1. May I ask you to introduce yourself briefly?

Francesco Grassi. I am a pharmaceutical chemist working as a senior researcher at the Rizzoli Orthopedic Institute in Bologna (Italy).

I was awarded an OIF MC fellowship during the 6th Framework Programme, for a project on the role of immunity in regulating skeletal homeostasis. I have lived and worked in the United States for four years.

2. Why did you apply for the Ordinary Board Member position within the MCAA?

As a former Vice-Chair, I enjoyed taking part in the starting phase of the MCAA. The Association has just recently started to exploit its full potential as the largest association of excellent scientists and scholars. I wanted to keep contributing to the growth of the MCAA, but in the meantime, I thought that some turnover within the Executive Committee would be beneficial. This is why I decided to apply to be an Ordinary Board member

3. You were Vice-Chair within the previous Board. How will this experience help you in your new role?

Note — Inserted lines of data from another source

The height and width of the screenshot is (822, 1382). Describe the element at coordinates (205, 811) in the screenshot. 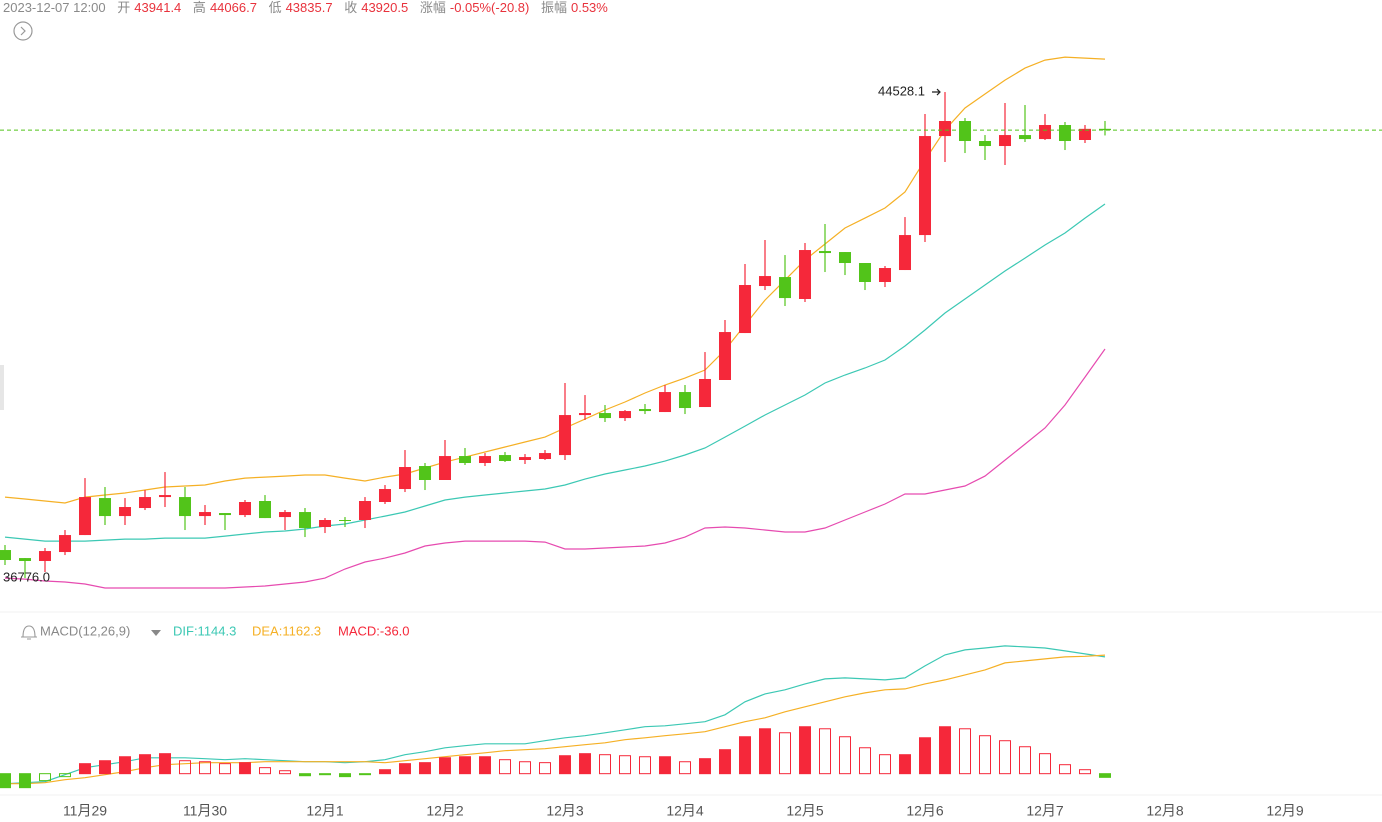

I see `x-tick-label: 11月30` at that location.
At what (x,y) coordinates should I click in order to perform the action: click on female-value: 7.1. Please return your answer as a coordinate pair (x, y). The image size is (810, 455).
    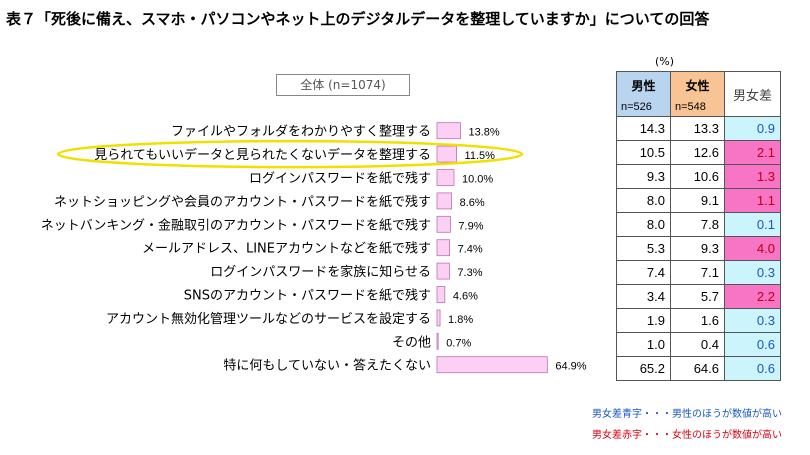
    Looking at the image, I should click on (698, 272).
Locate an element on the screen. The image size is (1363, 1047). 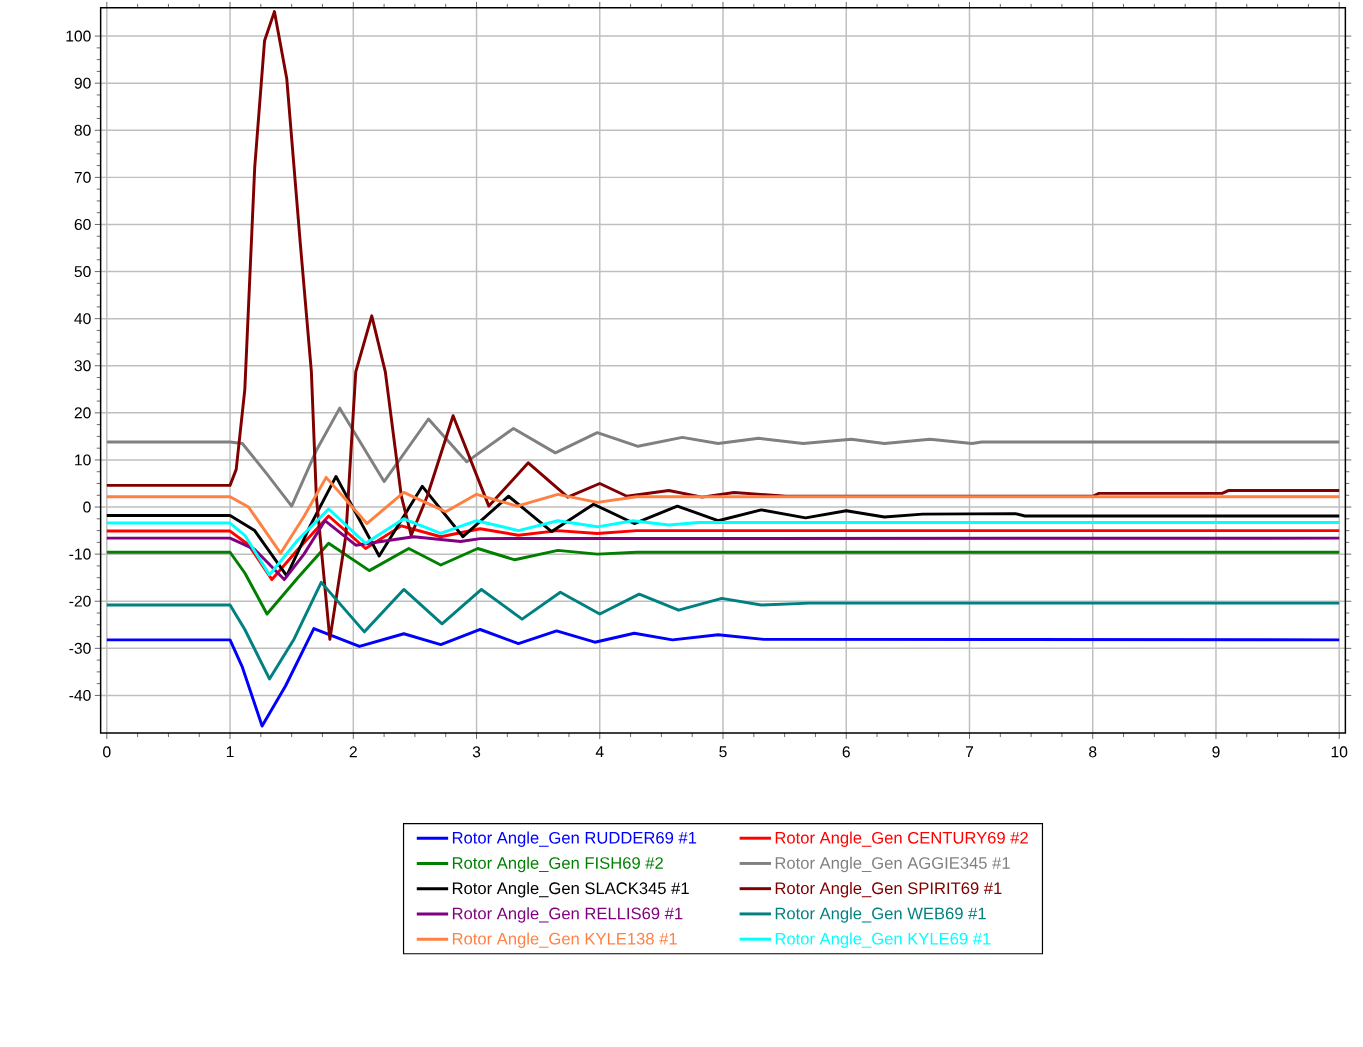
y-tick-label: -10 is located at coordinates (80, 554).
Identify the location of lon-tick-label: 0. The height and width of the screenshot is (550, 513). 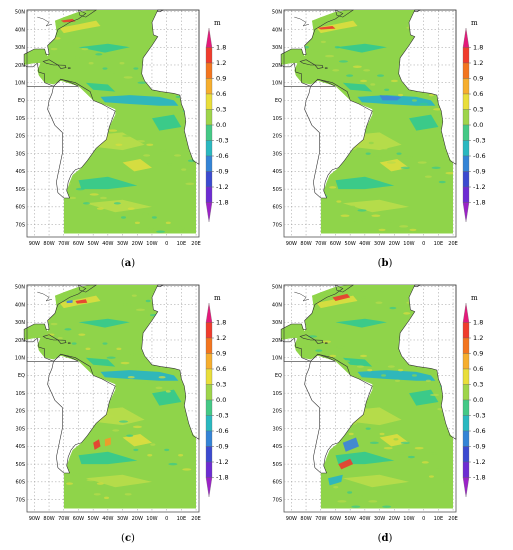
(166, 519).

Being the Vice-Chair during the past 2.5 years has been a learning experience for me. We started many activities from scratch, including micro-grant programmes for Members, collaboration with the EC and the contractor, and the Chapters’ and Working Groups’ activities. Therefore I now expect to be instrumental to the new Board smoothly taking over the tasks that we committed to working on. Building on the results obtained by the previous Board, I can now support the new Board in planning activities for the new period.

4. As an Ordinary Board member within the MCAA, what do you plan to do first?

First, it is a priority for us to close our budget period (ending 8 May) and lay the ground for the next contractual period with the EC. This requires very fast and efficient planning of our spending ability in the next few weeks. Moreover, the next four years will be marked by a larger EC budget, but our biggest challenge will be to start attracting money from the outside, opening the way for a self-sustainable MCAA in the future.

5. What do you think the MCAA’s priorities should be?

I think the MCAA has the potential to gradually become more influential in shaping future policies for research within the EC, and this is one of the priorities we are pursuing through our dedicated Working Group. Moreover, Members are increasingly asking for practical information and support to solve some common issues such as taxation differences between countries. The MCAA cannot fix this issue but can collect concerns, good practices and help draw up common standards to make the Marie Curie experience more enjoyable for everyone. Lastly, we are constantly committed to the career development of our Members – a topic for which our BSB Working group will play a key role by opening new avenues to bridge the gap between scientist, scholar, and the business.

6. What would you say to the Alumni, especially to those who elected you?

This is an exciting time for MCAA. Recently we enjoyed an exponential growth of enthusiasm, ideas and talented Members who are willing to participate in the life of MCAA. The next couple of years will be critical to shape the future of MCAA as this burst of new energy will turn into new projects and opportunities for all Members. So, keep in touch with us, the Board Members, and keep stimulating us with your input for a better and more effective MCAA.